» Problem to work on: Could you output, word for word, only the lines from the line with "Task: Select the criteria cell containing Sul" to the end of the entries, including both ends? Omit the pictures.

┄┄┄┄┄┄┄┄┄┄┄┄┄┄┄┄┄┄┄┄

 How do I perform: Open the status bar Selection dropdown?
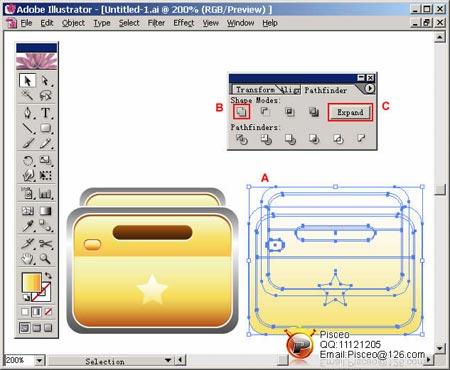point(169,360)
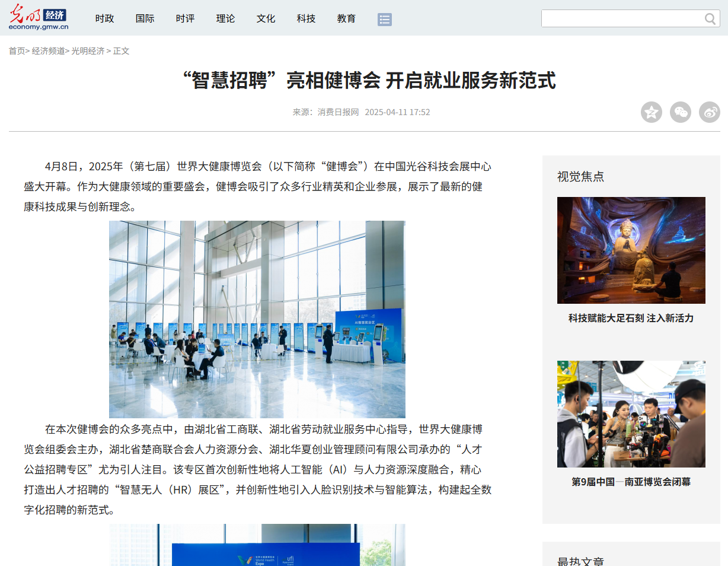The width and height of the screenshot is (728, 566).
Task: Follow the 光明经济 breadcrumb link
Action: click(x=88, y=51)
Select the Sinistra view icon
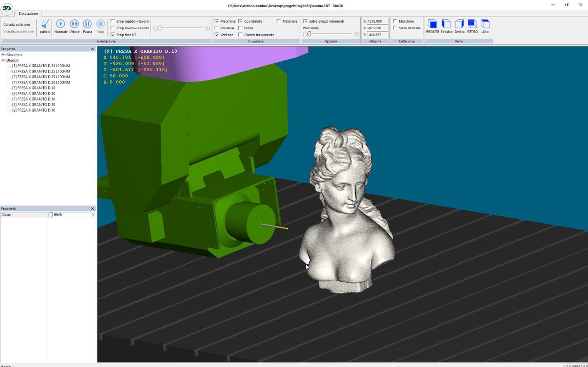 (x=446, y=24)
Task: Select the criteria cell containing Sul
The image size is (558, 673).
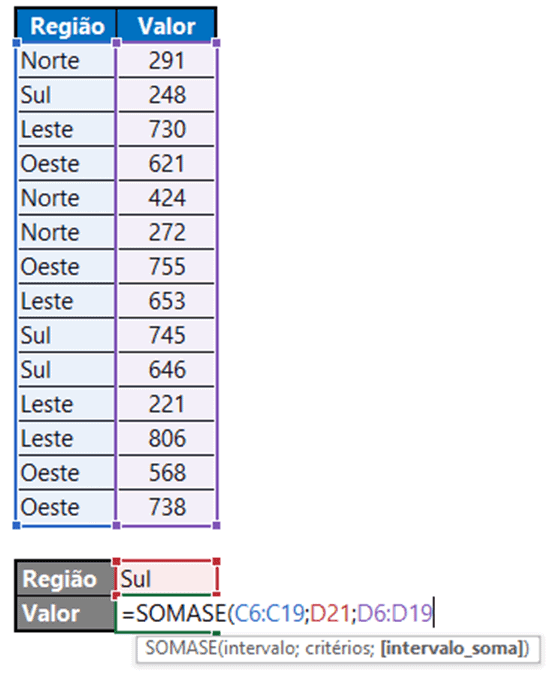Action: click(167, 579)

┄┄┄┄┄┄┄┄┄┄┄┄┄┄┄┄┄┄┄┄

» Result:
Task: Select the criteria cell containing Sul
The image size is (558, 673).
Action: click(167, 579)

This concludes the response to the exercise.